At the dinner party, Iris meets the other contestants: Julian, Shepard's arrogant son; Lucas; Travis, a war veteran; Linda, a paralyzed elderly woman; Peter, a gambling addict; Amy; Conway, an alcoholic debtor; and Cal. Shepard tries to test their principles by offering money for compromising choices. Iris reluctantly accepts $10,000 to eat meat despite being a vegetarian, and Conway accepts $50,000 to drink a decanter of Scotch as a recovering alcoholic.

Once dinner is over, Shepard reveals that the game is a version of "would you rather." The contestants must make difficult choices, and the last person standing will win. Conway tries to leave out of anger, but is shot dead by Bevans, Shepard's butler, demonstrating the seriousness of the game. The first round involves an electric shock machine, and no one is eliminated.

Tensions rise, particularly between Travis and Julian, as the second round begins. Each player must choose to stab the person next to them with an ice pick or whip Travis with a sjambok. Iris and Lucas choose to whip Travis out of fear, while Peter stabs Linda, and then Linda stabs Amy. Linda soon dies as a result of Peter stabbing Linda’s artery and her bleeding out. Amy stabs Iris, but she survives thanks to Lucas's intervention. Cal then whips Travis until he is mortally injured and removed from the game.

Activities>
(1) In the plot summary, rewrite everything from "At the dinner" down to "one is eliminated.", substituting "players" for "contestants".
(2) Translate this sentence from the plot summary into French: "The first round involves an electric shock machine, and no one is eliminated."

[Records from a dataset]
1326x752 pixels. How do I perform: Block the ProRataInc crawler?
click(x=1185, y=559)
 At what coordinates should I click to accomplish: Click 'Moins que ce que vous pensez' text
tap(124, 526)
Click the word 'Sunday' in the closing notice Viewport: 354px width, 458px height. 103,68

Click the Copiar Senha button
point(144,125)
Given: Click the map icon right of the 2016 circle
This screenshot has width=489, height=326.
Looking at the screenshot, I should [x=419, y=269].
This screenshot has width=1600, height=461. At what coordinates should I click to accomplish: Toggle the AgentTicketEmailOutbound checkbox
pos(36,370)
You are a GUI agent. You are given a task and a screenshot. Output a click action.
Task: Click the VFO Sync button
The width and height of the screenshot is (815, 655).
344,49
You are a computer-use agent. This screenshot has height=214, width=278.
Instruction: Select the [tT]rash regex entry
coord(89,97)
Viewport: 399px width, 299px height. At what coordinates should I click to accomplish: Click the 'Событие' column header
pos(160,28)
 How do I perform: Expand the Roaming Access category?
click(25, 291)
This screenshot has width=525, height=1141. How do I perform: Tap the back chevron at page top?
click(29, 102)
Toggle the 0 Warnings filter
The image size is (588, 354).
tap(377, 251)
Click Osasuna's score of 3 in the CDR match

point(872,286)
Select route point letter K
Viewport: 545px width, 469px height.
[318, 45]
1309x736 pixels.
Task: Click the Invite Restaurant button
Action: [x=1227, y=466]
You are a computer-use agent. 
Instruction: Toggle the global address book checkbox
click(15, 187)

Your responses>
(1)
At the dinner party, Iris meets the other players: Julian, Shepard's arrogant son; Lucas; Travis, a war veteran; Linda, a paralyzed elderly woman; Peter, a gambling addict; Amy; Conway, an alcoholic debtor; and Cal. Shepard tries to test their principles by offering money for compromising choices. Iris reluctantly accepts $10,000 to eat meat despite being a vegetarian, and Conway accepts $50,000 to drink a decanter of Scotch as a recovering alcoholic.

Once dinner is over, Shepard reveals that the game is a version of "would you rather." The players must make difficult choices, and the last person standing will win. Conway tries to leave out of anger, but is shot dead by Bevans, Shepard's butler, demonstrating the seriousness of the game. The first round involves an electric shock machine, and no one is eliminated.

(2) La première manche fait intervenir une machine à décharges électriques, et personne n'est éliminé.